If a neighbouring building casts a shade on one side of your garden for instance, it can mean that many plants won’t do well there. It may make sense to plant shade loving varieties in this part of the plot rather than persisting with Mediterranean plants which will be much happier just a few steps away. 

If you’re planning on making a vegetable patch, it too would do best in sun, though there are several crops that will grow well enough in shadier spots.

Across the country, soil types vary a lot and the characteristics of different soils affect how they retain nutrients and water, how soon they warm up in the spring and whether they will tend to crumble evenly at the slightest nudge from a rake or form large heavy clods that cling to your spade. Learning about soil structure will help you understand how your patch of earth will respond to cultivation and which plants will grow well in it. Before long you’ll be using terms like ‘aspect’, ‘drainage’, ‘tilth’ and ‘frost pocket’ with all the authority of Percy Thrower at his prime time best.

Grow with Others
If you’d like to garden with others or simply find your horticultural ambition has already outgrown your home growing area, you might be able to find an allotment or community garden in your area where you can take on a plot within a larger site, or garden alongside others in a communal growing space. 

Although demand has been rising, council initiatives regarding provision of allotments and food growing space have been boosted in recent years so there may well be more chance of finding a place to sow and grow in your neighbourhood now, even if it has been difficult in the past. Allotment sites have become sacred refuges since successive lockdowns made us yearn for escape to places beyond our four walls that were not shopping malls. The possibilities of half plots, buddy schemes and community plots can sometimes mean there is not such a daunting waiting list and more flexibility in finding a plot that fits your needs. Find out more from the allotment and community growing organisations, SAGS, NSALG and Social Farms and Gardens. 

Make Time to Observe
Many gardeners tend to be doers, always busy working on something, unable to sit down for five minutes before they spy another job needing doing. Do try to take time to sit and just be in your garden or beside your window box or doorstep pots. Observe and enjoy. Notice what is changing – are there buds fattening up or bursting, bulb shoots poking through the earth or some mystery creatures nibbling the leaves of your prized roses or gooseberry bush? You’ll get more pleasure from your garden if you make time for these moments of stillness and appreciation, and you’ll notice problems and changes in good time to take action. 

Learn and Explore
In the quieter winter months, especially, you’ll find inspiration and things to learn in the excellent selection of gardening books, magazines, blogs and websites on offer. The Royal Horticultural Society is a stalwart of dependable advice on plant information and it is worth checking out the online lectures from the Royal Caledonian Horticulture Society. 

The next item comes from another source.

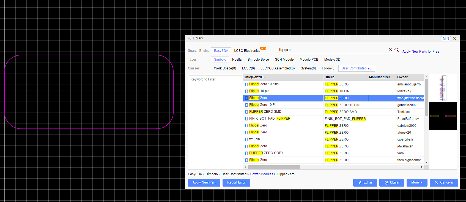Screen dimensions: 466x202
Task: Clear the search text with the X icon
Action: pyautogui.click(x=390, y=50)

For a fascinating programme of events with an international perspective, check out the Trellis Seminar Series in March (7-11th) 2021 – you can sign up to listen to speakers involved in therapeutic gardening from all over the world, and from lots of local projects too at www.trellisscotland.org.uk. Beyond the Seminar week, Trellis run regular Live Zoom events demonstrating simple gardening activities.

Seize the Moment
You may have stumbled into gardening later in the year in 2020 with all the drama and trouble finding supplies, but this year, you have a full season ahead when you can plan and be sure to hit the sowing dates for all the things you want to grow. You can explore the possibilities of your pots and garden in all the seasons. Make notes, take pictures and above all take every chance to appreciate your garden.